Il saccheggio continuò. A Santa Marta verso la fine del 1975 vi erano commercianti senza scrupoli che organizzavano le spedizioni dei guaqueros nella Sierra Nevada. Fornivano loro i mezzi economici: muli, armi, pale, cibo, e ottenevano in cambio l’obbligazione dei guaqueros a vendere solo a loro i reperti archeologici trovati, spesso di inestimabile valore intrinseco e artistico.
I reperti venivano poi rivenduti sul mercato internazionale e persi per sempre.
Per fortuna questo turpe commercio fu fermato nel 1976, quando una spedizione scientifica organizzata dall’Istituto Colombiano di Antropologia giunse presso Teyuna e iniziò un processo di valorizzazione, restauro e conservazione dei reperti e delle terrazze della città.
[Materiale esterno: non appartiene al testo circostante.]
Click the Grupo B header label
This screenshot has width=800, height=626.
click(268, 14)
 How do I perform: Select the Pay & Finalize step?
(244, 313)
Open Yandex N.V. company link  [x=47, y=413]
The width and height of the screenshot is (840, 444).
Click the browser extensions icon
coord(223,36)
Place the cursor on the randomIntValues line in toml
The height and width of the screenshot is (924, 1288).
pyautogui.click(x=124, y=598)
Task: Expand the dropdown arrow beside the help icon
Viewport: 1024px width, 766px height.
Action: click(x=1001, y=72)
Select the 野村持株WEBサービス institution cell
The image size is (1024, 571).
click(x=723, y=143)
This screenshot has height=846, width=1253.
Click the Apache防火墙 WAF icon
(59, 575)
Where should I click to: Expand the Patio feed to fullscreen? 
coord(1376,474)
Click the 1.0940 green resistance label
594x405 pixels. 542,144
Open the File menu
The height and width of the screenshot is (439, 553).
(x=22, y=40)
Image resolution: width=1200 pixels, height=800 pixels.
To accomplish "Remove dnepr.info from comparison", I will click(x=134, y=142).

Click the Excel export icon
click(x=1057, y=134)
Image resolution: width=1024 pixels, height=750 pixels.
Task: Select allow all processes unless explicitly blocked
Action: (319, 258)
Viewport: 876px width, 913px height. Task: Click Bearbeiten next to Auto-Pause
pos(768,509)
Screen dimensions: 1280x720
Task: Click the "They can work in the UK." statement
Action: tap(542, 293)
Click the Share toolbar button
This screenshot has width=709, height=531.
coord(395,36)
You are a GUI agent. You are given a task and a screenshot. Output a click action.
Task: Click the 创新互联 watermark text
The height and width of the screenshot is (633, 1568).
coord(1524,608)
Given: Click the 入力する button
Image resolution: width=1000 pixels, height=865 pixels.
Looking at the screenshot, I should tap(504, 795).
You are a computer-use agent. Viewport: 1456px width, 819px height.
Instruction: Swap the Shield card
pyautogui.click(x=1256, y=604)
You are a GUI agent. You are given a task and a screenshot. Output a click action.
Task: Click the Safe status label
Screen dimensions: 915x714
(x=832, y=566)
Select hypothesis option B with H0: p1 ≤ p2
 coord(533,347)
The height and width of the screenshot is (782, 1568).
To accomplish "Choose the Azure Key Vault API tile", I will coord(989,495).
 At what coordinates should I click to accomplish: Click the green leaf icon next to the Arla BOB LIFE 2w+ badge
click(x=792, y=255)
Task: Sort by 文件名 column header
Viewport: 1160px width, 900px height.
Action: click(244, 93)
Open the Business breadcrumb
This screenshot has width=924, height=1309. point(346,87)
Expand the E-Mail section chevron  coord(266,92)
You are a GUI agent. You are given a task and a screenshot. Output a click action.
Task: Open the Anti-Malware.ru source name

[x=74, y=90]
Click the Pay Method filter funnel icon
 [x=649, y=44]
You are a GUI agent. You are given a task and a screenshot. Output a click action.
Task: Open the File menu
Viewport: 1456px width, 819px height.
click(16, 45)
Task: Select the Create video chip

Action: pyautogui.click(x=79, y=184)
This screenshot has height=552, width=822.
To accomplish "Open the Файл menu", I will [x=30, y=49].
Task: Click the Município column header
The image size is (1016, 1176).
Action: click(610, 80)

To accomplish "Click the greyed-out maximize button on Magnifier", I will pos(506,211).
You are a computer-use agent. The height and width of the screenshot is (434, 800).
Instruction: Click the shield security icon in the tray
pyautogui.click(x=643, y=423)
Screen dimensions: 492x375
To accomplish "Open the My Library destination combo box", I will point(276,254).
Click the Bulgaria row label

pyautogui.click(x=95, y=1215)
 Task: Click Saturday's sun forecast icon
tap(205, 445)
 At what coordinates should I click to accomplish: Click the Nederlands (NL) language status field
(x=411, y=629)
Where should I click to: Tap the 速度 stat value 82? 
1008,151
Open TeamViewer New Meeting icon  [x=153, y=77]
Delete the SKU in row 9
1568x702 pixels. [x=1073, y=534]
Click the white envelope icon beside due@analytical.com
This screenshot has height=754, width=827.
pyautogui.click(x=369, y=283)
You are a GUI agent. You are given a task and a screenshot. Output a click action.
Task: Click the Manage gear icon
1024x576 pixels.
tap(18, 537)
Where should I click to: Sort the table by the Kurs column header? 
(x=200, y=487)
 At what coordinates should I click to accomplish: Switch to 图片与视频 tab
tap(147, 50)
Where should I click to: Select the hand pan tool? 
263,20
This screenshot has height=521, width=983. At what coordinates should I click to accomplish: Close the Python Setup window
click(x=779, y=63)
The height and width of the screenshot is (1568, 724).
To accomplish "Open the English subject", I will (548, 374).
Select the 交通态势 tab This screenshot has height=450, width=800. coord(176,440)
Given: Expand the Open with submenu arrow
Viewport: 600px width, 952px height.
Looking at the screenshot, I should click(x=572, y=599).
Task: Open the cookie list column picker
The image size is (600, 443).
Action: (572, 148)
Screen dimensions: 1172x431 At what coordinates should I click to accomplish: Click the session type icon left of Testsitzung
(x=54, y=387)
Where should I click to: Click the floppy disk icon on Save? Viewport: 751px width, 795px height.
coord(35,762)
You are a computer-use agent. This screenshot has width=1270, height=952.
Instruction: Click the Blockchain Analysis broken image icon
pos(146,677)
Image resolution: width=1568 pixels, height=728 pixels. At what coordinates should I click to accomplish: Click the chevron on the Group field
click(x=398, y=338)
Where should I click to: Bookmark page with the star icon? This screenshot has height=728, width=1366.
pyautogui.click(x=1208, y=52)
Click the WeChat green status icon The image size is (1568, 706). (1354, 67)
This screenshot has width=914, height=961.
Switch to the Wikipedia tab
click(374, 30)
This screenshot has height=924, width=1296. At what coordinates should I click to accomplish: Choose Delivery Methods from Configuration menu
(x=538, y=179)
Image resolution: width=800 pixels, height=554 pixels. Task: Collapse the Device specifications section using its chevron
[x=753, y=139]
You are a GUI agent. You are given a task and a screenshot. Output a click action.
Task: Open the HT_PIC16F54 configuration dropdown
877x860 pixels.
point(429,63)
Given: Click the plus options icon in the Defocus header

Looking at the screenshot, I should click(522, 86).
Cinque persone arrivarono a Teyuna nel 1976: gli archeologi Gilberto Cadavid e Luisa Fernanda Herrera de Turbay, l’architetto Bernardo Valderrama Andrade e le guide locali Francisco Rey e “El Negro” Rodríguez.
In seguito ai lavori di scavo delle terrazze di Teyuna furono trovati importanti reperti, tra i quali monili in oro e vasi di ceramica finamente intagliati. Furono trovate anche alcune spade e alabarde spagnole, ma non è chiaro se alcuni gruppi di spagnoli giunsero a Teyuna o se dette armi furono seppellite nelle tombe come trofeo di guerra.
Oggi Teyuna è visitabile e fruibile da tutti. Il governo colombiano preserva questo luogo meraviglioso da ulteriori saccheggi.